After a while, though, my mother realised that I wasn’t learning to read there, and so she started teaching me herself, reading comic books with me at home. I recall very vividly sitting with her, moving my finger along underneath the words in The Beano or Sparky until finally, the speech bubbles started to make sense.

I was always a little late to pick up the basics; things like tying my laces and buttoning my coat didn’t come easily to me. I’m left-handed, too, which meant that learning to write was excruciating. I was very happy in school, and the teachers were lovely, but I suppose I was missing the fundamentals. If it had been 2013, with today’s class sizes, this would have been noticed of course, and no doubt there’d be a set of letters brought out to describe me. But I’m not curious at this point, and don’t think a label would be particularly useful now. I’ve managed pretty well without one so far.

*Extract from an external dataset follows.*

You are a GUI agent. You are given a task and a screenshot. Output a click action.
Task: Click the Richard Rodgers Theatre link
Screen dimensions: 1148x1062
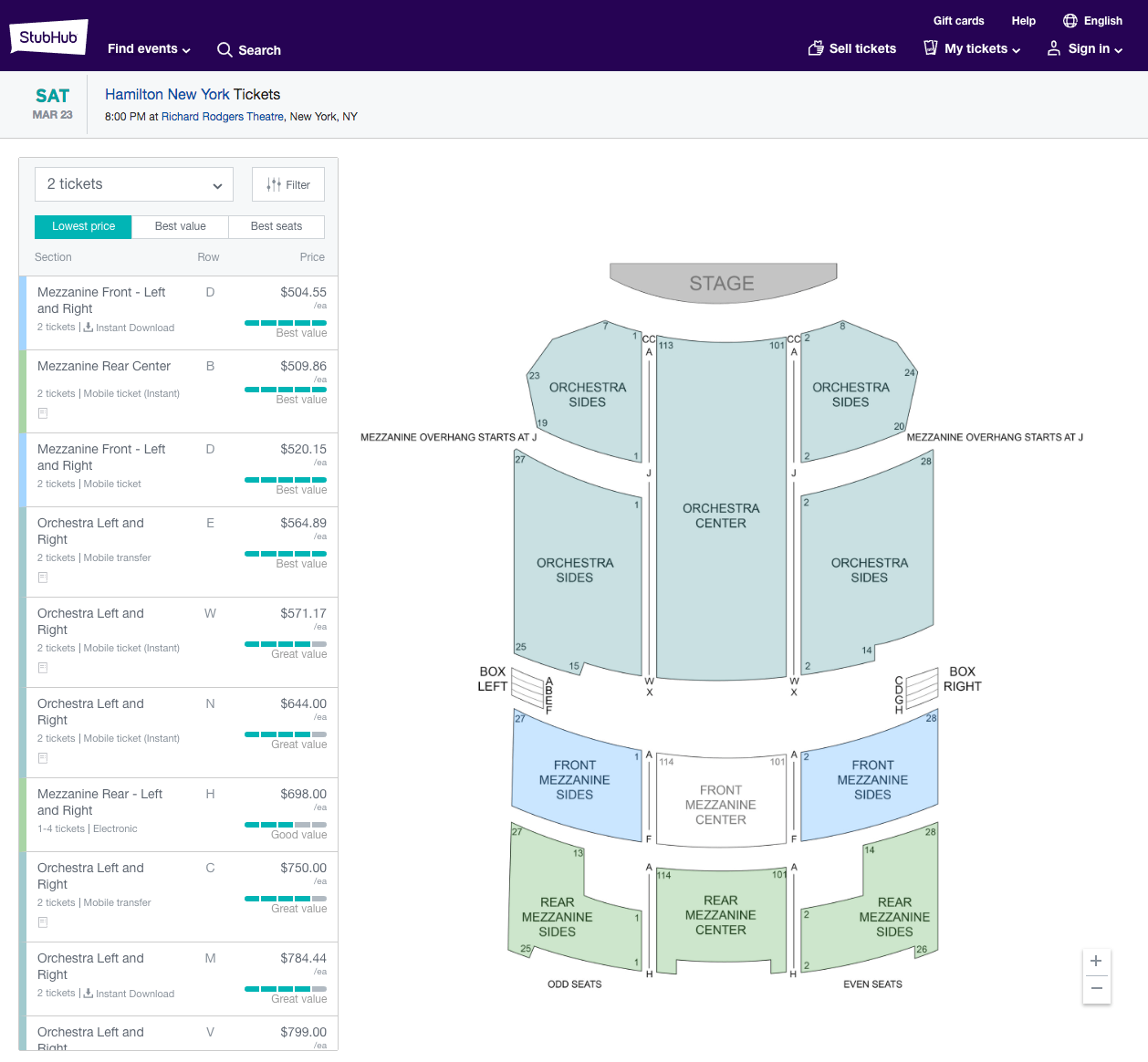pyautogui.click(x=223, y=117)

I don’t want to be sentimental about it, but once I was able to read, there really was no stopping me. I became – and still am – a voracious reader, devouring anything I could get my hands on. I have two older sisters, so the house was full of Enid Blyton books; I ate up the Just William series, too. My father would bring me to the library every second weekend, and there always seemed to be something around that I could read and enjoy.

One book I really loved (and still have, actually) was Benjy, by a man called Edwin O’Connor, who would have been a big literary name at the time. It arrived in one of the boxes my uncle used to send us from America; my father would take the blade out of his razor to slice the boxes open. The story was about a spoilt little lad with an overbearing mother, and what I particularly remember is the way O’Connor seemed to suggest things that weren’t explicit in the text. For example, there’s a policeman who keeps coming to visit, and I got a definite sense that there was something funny going on between the cop and Benjy’s ma. I relished the sense that I was in on something, as the reader – like the author and I were sharing a secret.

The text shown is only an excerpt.